A growing number of subsistence farmers as well as seed growers are now planting “climate-change-ready” rice in the rice bowl state of Uttar Pradesh and the speedy uptake is unprecedented. The improved varieties are capable of surviving even under harsh environments such as drought or floods that are predicted to get worse with climate change or in problematic soils with high salt content that may become more widespread as sea levels rise because of climate change. The climate-change-ready rice has been bred into local mega-varieties that are high-yielding and widely grown by farmers.
Breeding for farmers
The International Rice Research Institute (IRRI), together with its partners, develops improved rice varieties that are tolerant of various environmental stresses, helping farmers curb yield losses, particularly those who farm on stress-prone farmlands.
Through IRRI’s research, plant breeders have identified a gene that confers tolerance of submergence and chromosomal regions that confer tolerance of drought and soil salinity. The result is a rice variety that is resilient to a particular environmental stress, is high-yielding, and retains other desirable qualities of the original variety, such as good grain quality and palatability.
Under the IRRI-led project Stress-Tolerant Rice for Poor Farmers in South Asia and Africa (STRASA), farmers now see the results in their own fields. Thousands more in India and parts of South Asia have been adopting stress-tolerant varieties at unprecedented rates.
Seeing is believing
About 78 kilometers away from Mr. Maurya’s farm is Rampur Village, where Kamalawati Ramkeval is happy with her harvest. Both farmers suffer from annual harvest losses caused by incessant rains and flash floods. IRRI plant breeders found that the SUB1 gene confers tolerance of submergence. They bred the SUB1 gene into the mega-variety Swarna, a highy-yielding variety widely grown in Uttar Pradesh. In field trials, Swarna-Sub1 survived up to 14 days in floodwater and out-yielded flood-susceptible varieties by at least 1 ton per hectare. In 2009, Swarna-Sub1 was officially released for planting by the government of India.

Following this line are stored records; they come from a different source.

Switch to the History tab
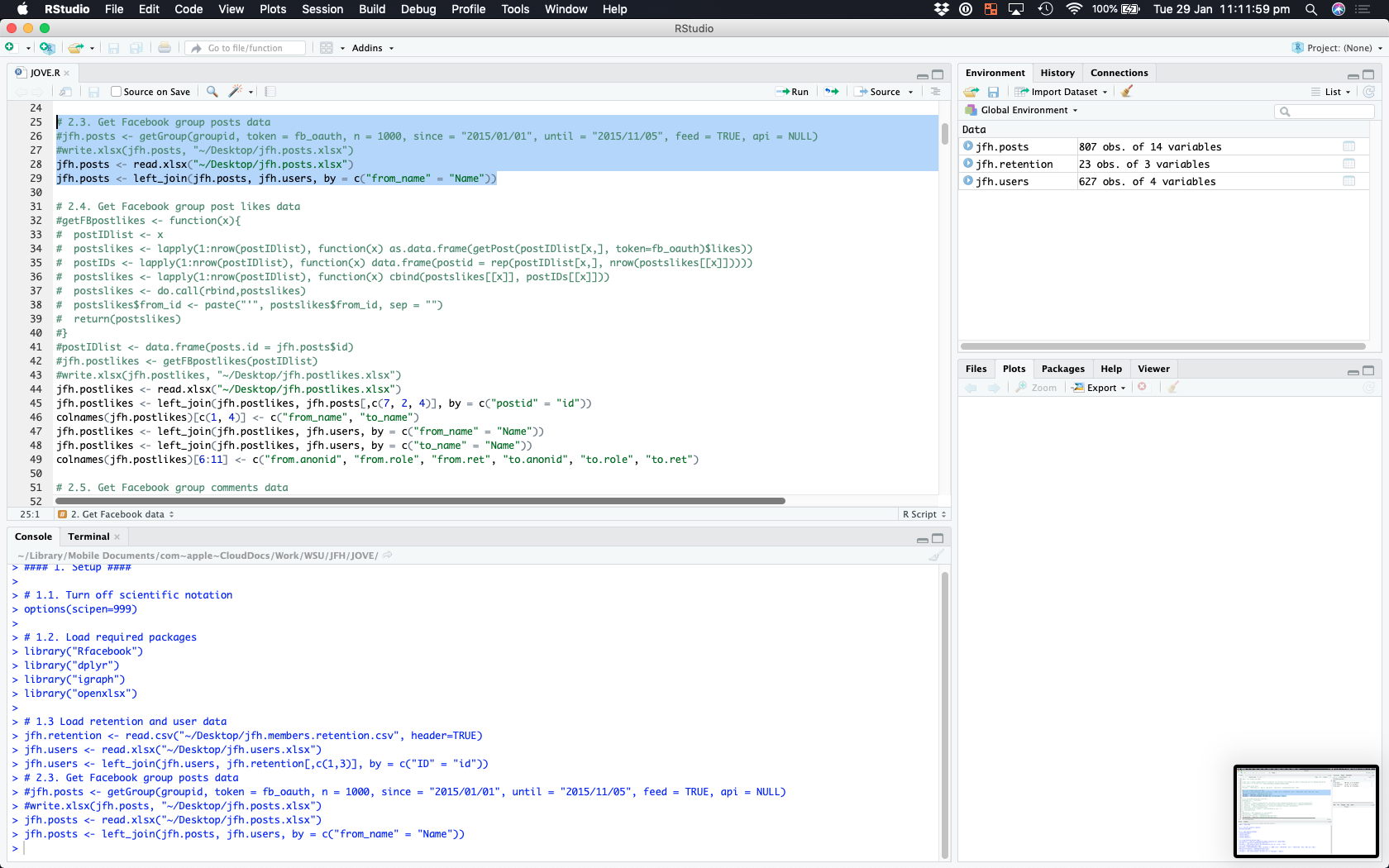This screenshot has width=1389, height=868. tap(1057, 73)
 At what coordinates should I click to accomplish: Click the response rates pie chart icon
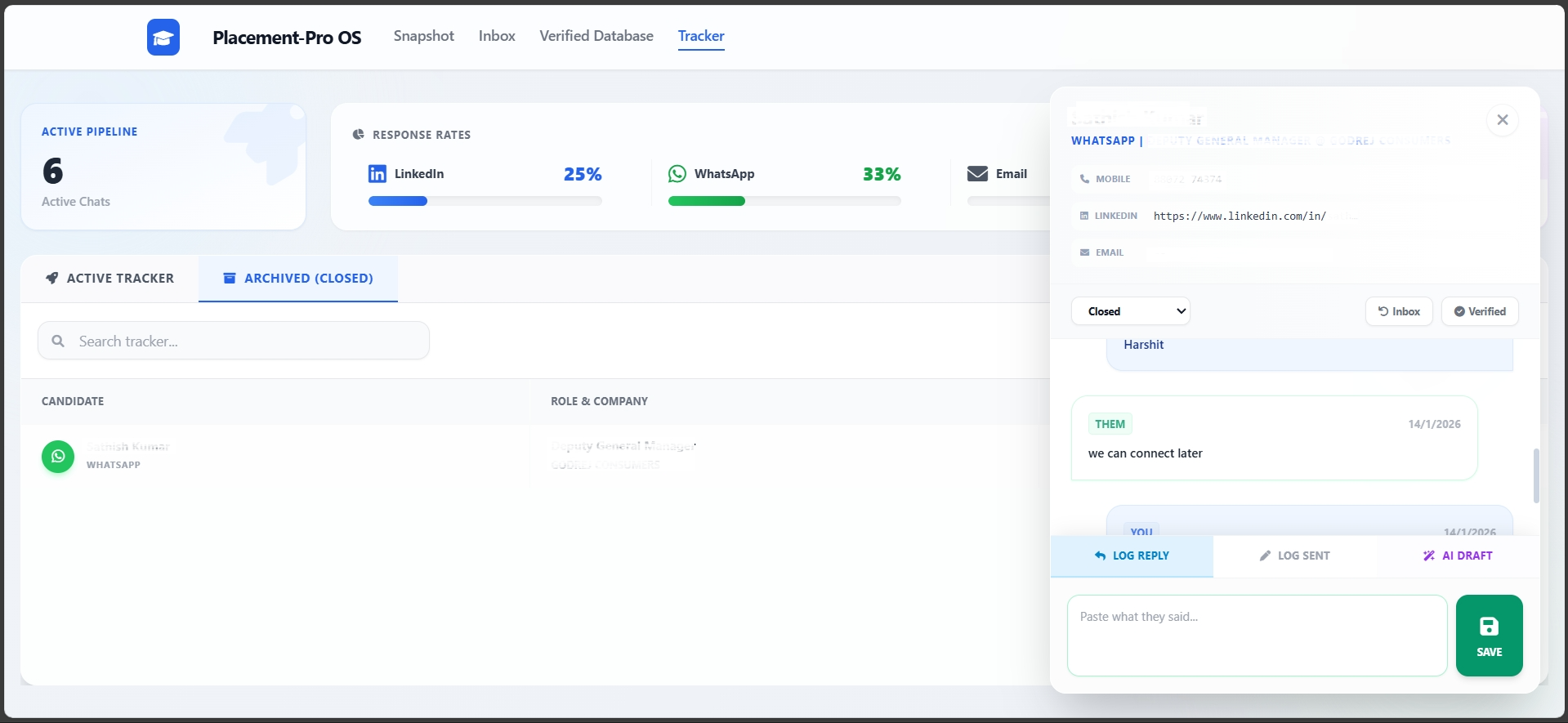click(358, 135)
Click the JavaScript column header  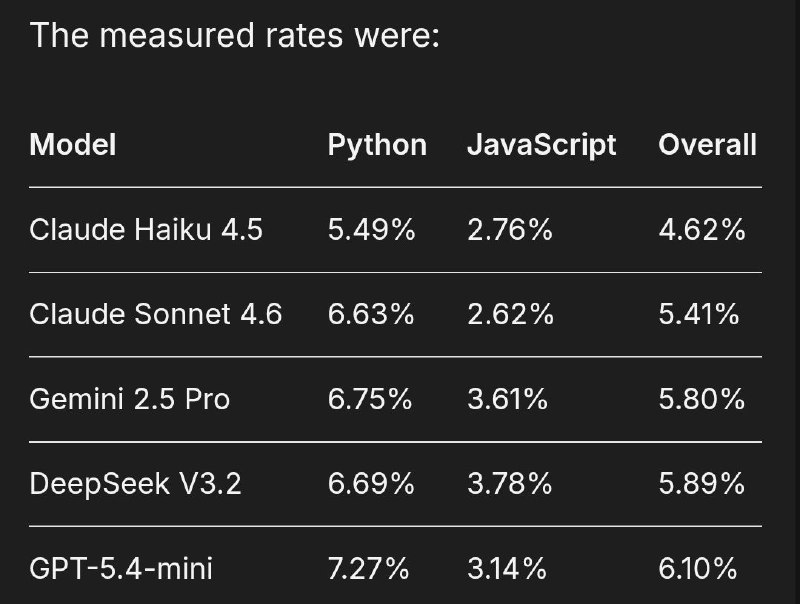(x=542, y=146)
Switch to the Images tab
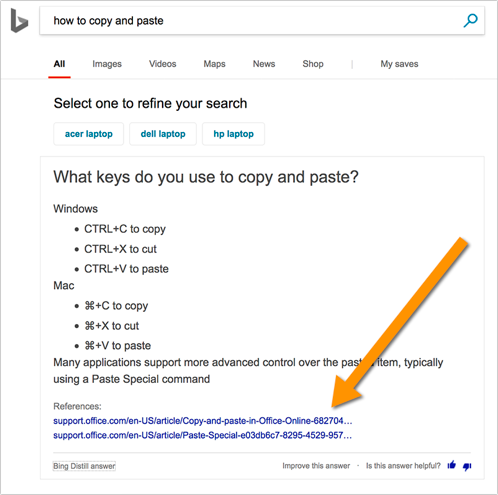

Mr. Maurya and Ms. Ramkeval each planted the flood-proof Swarna-Sub1 in their respective fields during the kharif or monsoon season. Although his crop was under floodwater for 12 days, Mr. Maurya was able to harvest 2.5 tons per hectare of unmilled Swarna-Sub1, almost twice his harvest from variety Soankhar of past cropping seasons.
Although Soankhar has the ability to grow as water rises, it yields barely 1 ton per hectare. As for his latest harvest, Mr. Maurya intends to keep a small portion of Swarna-Sub1 seeds for planting next season and sell the remaining seeds to farmers in adjoining villages.
Ms. Ramkeval, on the other hand, was lucky as her field was not flooded this year. She harvested 6.5 tons per hectare of unmilled Swarna-Sub1. “I will save the harvest for my family,” she says. ”We work hard to grow it so we’d rather not sell it.” Like Mr. Maurya, she has seen a substantial increase in yields in her family’s rice fields and she plans to keep some of the seeds for the next monsoon.
Meanwhile, Meera Prabunath, also from Rampur Village, had a bountiful harvest but of a different rice variety. In the past, her less-than-a-hectare land was left to fallow because of drought. In 2010, Ms. Prabunath planted seeds of a drought-tolerant rice variety released in India as Sabhagi dhan. IRRI scientists developed this variety through conventional breeding but have now discovered the region of a chromosome, known as quantitative trait loci (QTLs), that contains genes believed to express drought tolerance. These QTLs will be used for breeding in the same way as the SUB1 gene to develop drought-tolerant rice varieties. Last season, Ms. Prabunath harvested 4.15 tons per hectare of Sabhagi dhan, transforming a formerly drought-prone land into a viable source of sustenance and income for her family.